**Input data:**
---*---
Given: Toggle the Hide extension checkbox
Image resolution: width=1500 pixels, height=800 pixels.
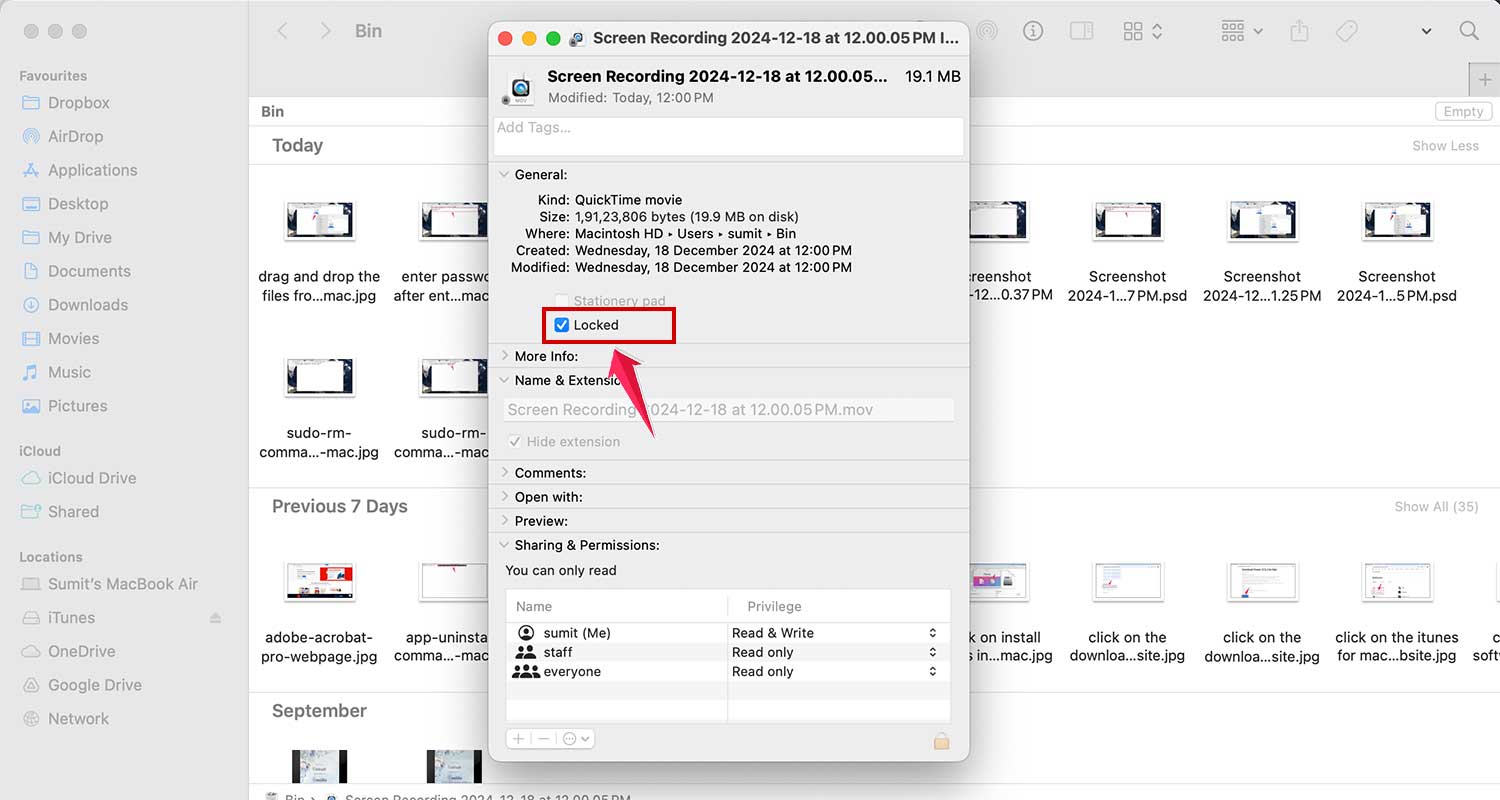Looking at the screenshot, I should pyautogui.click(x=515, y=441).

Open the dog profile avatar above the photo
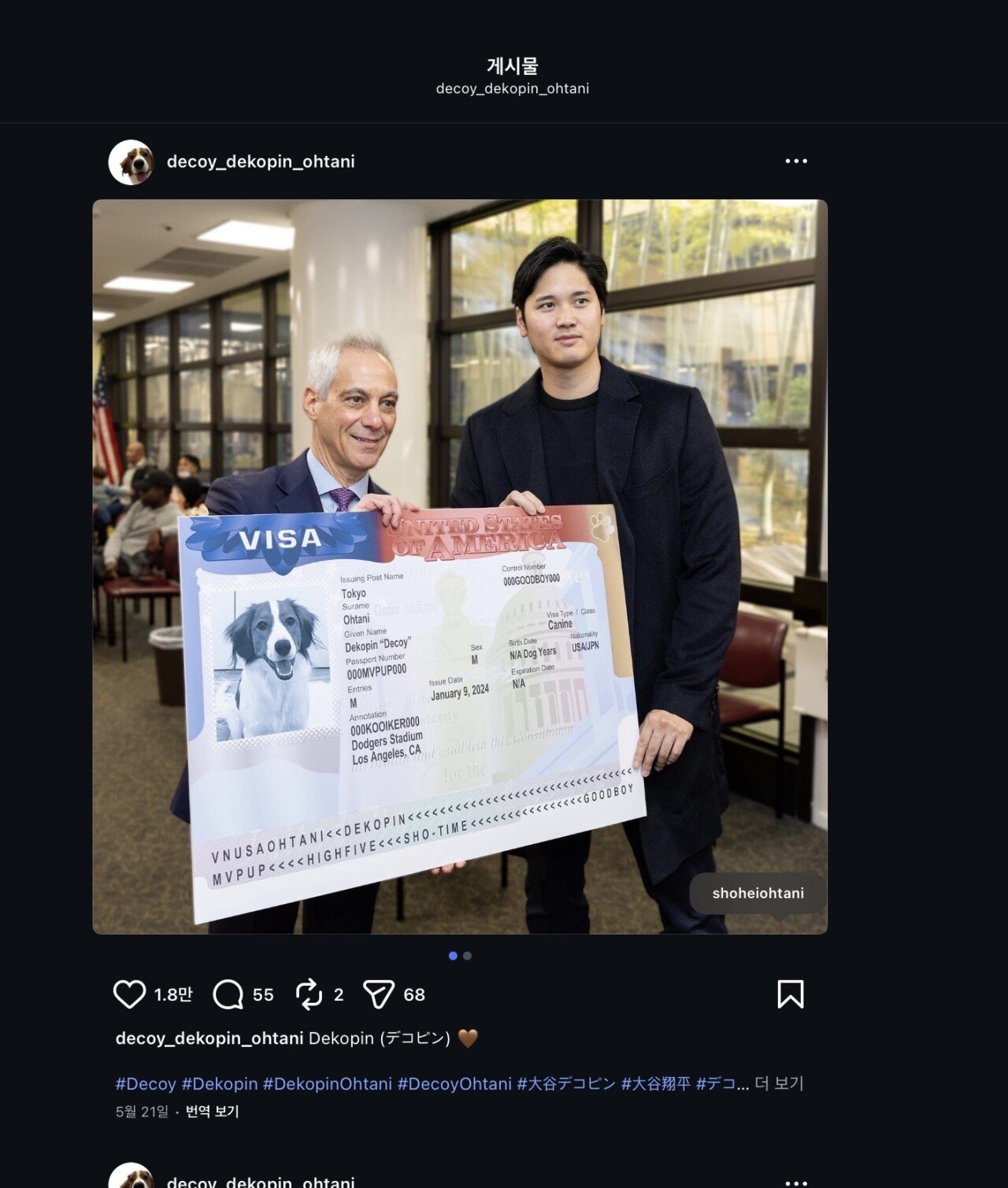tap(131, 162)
---*---
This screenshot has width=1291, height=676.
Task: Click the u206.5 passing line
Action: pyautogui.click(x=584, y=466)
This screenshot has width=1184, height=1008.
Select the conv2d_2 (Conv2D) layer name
---*---
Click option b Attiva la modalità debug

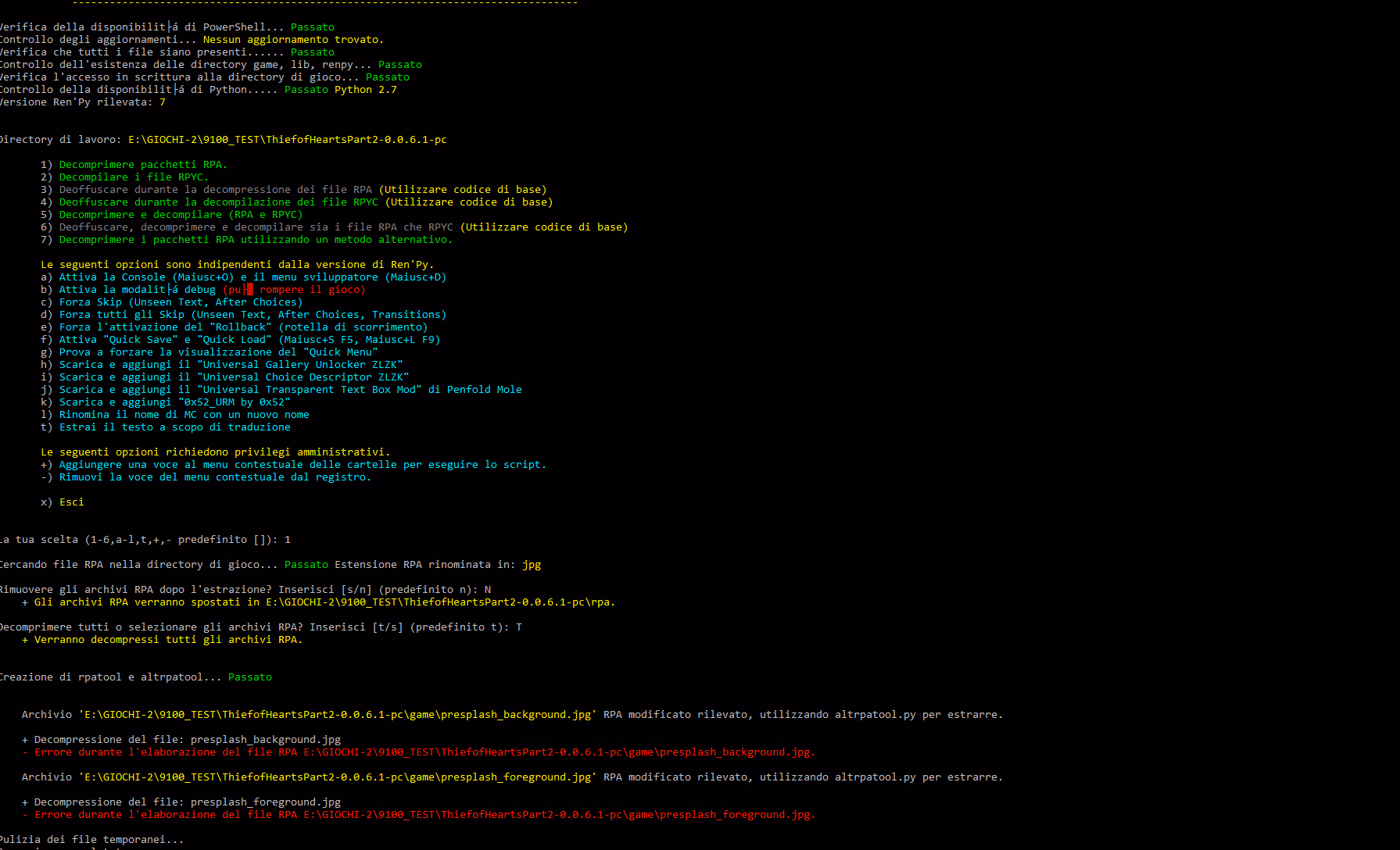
---*---
**Task directions:** Keep both end lines and retype everything in the records above from the line containing "This screenshot has width=1184, height=1008." through the line containing "Select the conv2d_2 (Conv2D) layer name", exactly, with nothing else.

**Solved exercise:**
This screenshot has width=1184, height=1008.
Select the conv2d_2 (Conv2D) layer name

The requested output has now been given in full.